EXERCISE DETAILS:
Will you quote all of the entries, word for word?

(Beginning of PROVIDED DATA)

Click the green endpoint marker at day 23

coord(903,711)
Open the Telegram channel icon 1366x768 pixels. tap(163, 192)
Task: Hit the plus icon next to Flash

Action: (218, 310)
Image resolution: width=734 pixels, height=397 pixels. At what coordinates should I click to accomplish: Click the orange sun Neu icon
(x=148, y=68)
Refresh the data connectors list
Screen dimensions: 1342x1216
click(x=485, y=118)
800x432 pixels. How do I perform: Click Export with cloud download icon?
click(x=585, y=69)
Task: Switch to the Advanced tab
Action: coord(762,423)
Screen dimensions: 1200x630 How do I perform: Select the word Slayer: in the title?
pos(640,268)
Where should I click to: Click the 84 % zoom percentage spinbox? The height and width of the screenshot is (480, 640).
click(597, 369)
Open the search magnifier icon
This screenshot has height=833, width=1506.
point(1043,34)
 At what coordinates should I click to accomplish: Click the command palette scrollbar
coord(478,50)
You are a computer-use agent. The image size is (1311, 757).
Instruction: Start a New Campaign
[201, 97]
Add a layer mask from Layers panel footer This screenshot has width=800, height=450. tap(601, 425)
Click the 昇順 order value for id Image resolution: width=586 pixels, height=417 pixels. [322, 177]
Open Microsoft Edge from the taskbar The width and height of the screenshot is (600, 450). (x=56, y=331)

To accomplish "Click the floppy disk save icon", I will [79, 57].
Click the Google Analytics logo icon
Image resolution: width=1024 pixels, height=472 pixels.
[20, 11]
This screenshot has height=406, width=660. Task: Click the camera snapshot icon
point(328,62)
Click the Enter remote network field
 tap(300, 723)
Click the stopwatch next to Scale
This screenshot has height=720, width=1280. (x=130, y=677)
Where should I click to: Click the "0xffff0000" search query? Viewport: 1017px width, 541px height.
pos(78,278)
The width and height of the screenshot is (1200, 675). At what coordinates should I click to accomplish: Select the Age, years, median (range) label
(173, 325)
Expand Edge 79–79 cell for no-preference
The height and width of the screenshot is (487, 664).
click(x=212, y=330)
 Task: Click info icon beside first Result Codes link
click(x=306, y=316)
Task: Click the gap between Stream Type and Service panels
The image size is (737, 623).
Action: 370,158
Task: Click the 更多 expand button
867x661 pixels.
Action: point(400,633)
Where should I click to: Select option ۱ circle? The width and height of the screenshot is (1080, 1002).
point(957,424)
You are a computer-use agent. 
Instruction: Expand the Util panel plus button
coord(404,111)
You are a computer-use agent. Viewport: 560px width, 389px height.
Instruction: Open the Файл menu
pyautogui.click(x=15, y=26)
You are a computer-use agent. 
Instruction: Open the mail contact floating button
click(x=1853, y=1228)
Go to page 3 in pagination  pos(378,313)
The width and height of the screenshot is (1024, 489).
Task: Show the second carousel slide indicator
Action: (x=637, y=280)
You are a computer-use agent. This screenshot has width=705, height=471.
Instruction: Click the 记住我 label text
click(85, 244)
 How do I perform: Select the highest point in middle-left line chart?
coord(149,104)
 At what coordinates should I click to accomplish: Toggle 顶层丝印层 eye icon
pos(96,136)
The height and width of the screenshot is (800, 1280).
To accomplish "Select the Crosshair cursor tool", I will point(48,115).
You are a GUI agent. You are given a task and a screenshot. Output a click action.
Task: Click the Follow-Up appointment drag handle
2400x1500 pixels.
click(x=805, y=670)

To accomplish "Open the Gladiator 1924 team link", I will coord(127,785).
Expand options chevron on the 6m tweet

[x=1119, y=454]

(End of PROVIDED DATA)

WRITTEN ANSWER:
Click the green endpoint marker at day 23

coord(903,711)
Open the Telegram channel icon 1366x768 pixels. tap(163, 192)
Task: Hit the plus icon next to Flash

Action: (218, 310)
Image resolution: width=734 pixels, height=397 pixels. At what coordinates should I click to accomplish: Click the orange sun Neu icon
(x=148, y=68)
Refresh the data connectors list
Screen dimensions: 1342x1216
click(x=485, y=118)
800x432 pixels. How do I perform: Click Export with cloud download icon?
click(x=585, y=69)
Task: Switch to the Advanced tab
Action: coord(762,423)
Screen dimensions: 1200x630 How do I perform: Select the word Slayer: in the title?
pos(640,268)
Where should I click to: Click the 84 % zoom percentage spinbox? The height and width of the screenshot is (480, 640).
click(597, 369)
Open the search magnifier icon
This screenshot has height=833, width=1506.
point(1043,34)
 At what coordinates should I click to accomplish: Click the command palette scrollbar
coord(478,50)
You are a computer-use agent. The image size is (1311, 757).
Instruction: Start a New Campaign
[201, 97]
Add a layer mask from Layers panel footer This screenshot has width=800, height=450. tap(601, 425)
Click the 昇順 order value for id Image resolution: width=586 pixels, height=417 pixels. [322, 177]
Open Microsoft Edge from the taskbar The width and height of the screenshot is (600, 450). (x=56, y=331)

To accomplish "Click the floppy disk save icon", I will [79, 57].
Click the Google Analytics logo icon
Image resolution: width=1024 pixels, height=472 pixels.
[20, 11]
This screenshot has height=406, width=660. Task: Click the camera snapshot icon
point(328,62)
Click the Enter remote network field
 tap(300, 723)
Click the stopwatch next to Scale
This screenshot has height=720, width=1280. (x=130, y=677)
Where should I click to: Click the "0xffff0000" search query? Viewport: 1017px width, 541px height.
pos(78,278)
The width and height of the screenshot is (1200, 675). At what coordinates should I click to accomplish: Select the Age, years, median (range) label
(173, 325)
Expand Edge 79–79 cell for no-preference
The height and width of the screenshot is (487, 664).
click(x=212, y=330)
 Task: Click info icon beside first Result Codes link
click(x=306, y=316)
Task: Click the gap between Stream Type and Service panels
The image size is (737, 623).
Action: 370,158
Task: Click the 更多 expand button
867x661 pixels.
Action: point(400,633)
Where should I click to: Select option ۱ circle? The width and height of the screenshot is (1080, 1002).
point(957,424)
You are a computer-use agent. 
Instruction: Expand the Util panel plus button
coord(404,111)
You are a computer-use agent. Viewport: 560px width, 389px height.
Instruction: Open the Файл menu
pyautogui.click(x=15, y=26)
You are a computer-use agent. 
Instruction: Open the mail contact floating button
click(x=1853, y=1228)
Go to page 3 in pagination  pos(378,313)
The width and height of the screenshot is (1024, 489).
Task: Show the second carousel slide indicator
Action: (x=637, y=280)
You are a computer-use agent. This screenshot has width=705, height=471.
Instruction: Click the 记住我 label text
click(85, 244)
 How do I perform: Select the highest point in middle-left line chart?
coord(149,104)
 At what coordinates should I click to accomplish: Toggle 顶层丝印层 eye icon
pos(96,136)
The height and width of the screenshot is (800, 1280).
To accomplish "Select the Crosshair cursor tool", I will point(48,115).
You are a GUI agent. You are given a task and a screenshot. Output a click action.
Task: Click the Follow-Up appointment drag handle
2400x1500 pixels.
click(x=805, y=670)

To accomplish "Open the Gladiator 1924 team link", I will coord(127,785).
Expand options chevron on the 6m tweet

[x=1119, y=454]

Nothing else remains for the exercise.